Life gets way more magical when you view it as a human mosaic. I know it’s easy to become disenchanted nowadays. Living is expensive, we consume way more than we create, and rich social connection is hard to come by. Art is dead, or AI-generated. With countless streams of (unnatural) amounts of information, there is little space to notice. Human mosaicism is a practice of noticing, and it informs me personally, socially, and spiritually. Let me tell you why it’s so cool.
A mosaic is a handcrafted piece of art made up of tiny individual tiles called tesserae. This ancient-sounding word could mean glass, ceramic, stone, or any number of recycled material. Each tile is not very pretty. Many tiles tossed together are also not very pretty. The eclectic pieces must be formally arranged with intention to make something cohesive.
The littlest tesserae in our lives arrange together with intention, if you choose to see them that way. That’s the thing about noticing. Noticing is the act of choosing to see. Poetry does this best. As precisely as possible, poetry uses exact words to affect a specific effect (quick little lexicon lesson for ya). Poets can spend seconds or hours perfecting the order of their words. They arrange their word mosaics for pristine interconnectedness because they want you to see what they’ve noticed.
I’m sure you’ve read a poem or two that feels way too personal to the poet’s life. The events or feelings described seem too niche to translate to any broad audience. This is intentional. Poets can be lyricists, but they are not one in the same. Songs made for passive consumption are not meant to make you notice.
An undergrad professor very dear to me used to make all his students close their eyes while he read poems out loud. He read at an unnatural pace compared to regular conversation. Afterward, he would ask us questions like, “What did you notice?” and, “What are we meant to see here?” Then he would break the words down into their basic components. Instead of glossing over a poem in its entirety, we would take each image for what it was. Then, we would take notice of what the poem did as a whole. He taught us that poems have agency. Poems do stuff.
Notice how you have to claim your agency when noticing something. You see a herd of cows on a drive, and you point or shout excitedly. You could be like my father and jump up from your seat in a frenzy whenever a unique bird flies nearby. You have to do something when you take note.
Unfortunately, passive consumption is killing the art of noticing. It makes the idea of the human mosaic feel cheap; however, seeking the interconnectedness of events / motifs / people in my life brings joy. It can do the same for you.
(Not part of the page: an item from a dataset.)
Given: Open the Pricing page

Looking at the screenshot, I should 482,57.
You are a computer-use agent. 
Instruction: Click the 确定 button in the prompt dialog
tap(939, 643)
You met that person and lost the friendship so that you could meet another one of his/her friends. You stuck with that awful job because a coworker saw you in your time of need, and they became a serendipitous mentor. Your pet died on this day last year, and you saw another one just like it in someone’s window so that you could remember the love it brought to your home. These are generalized examples, and for fear of becoming one of those uppity poets, I won’t expand on my own examples. For now. I urge you, readers, to take note.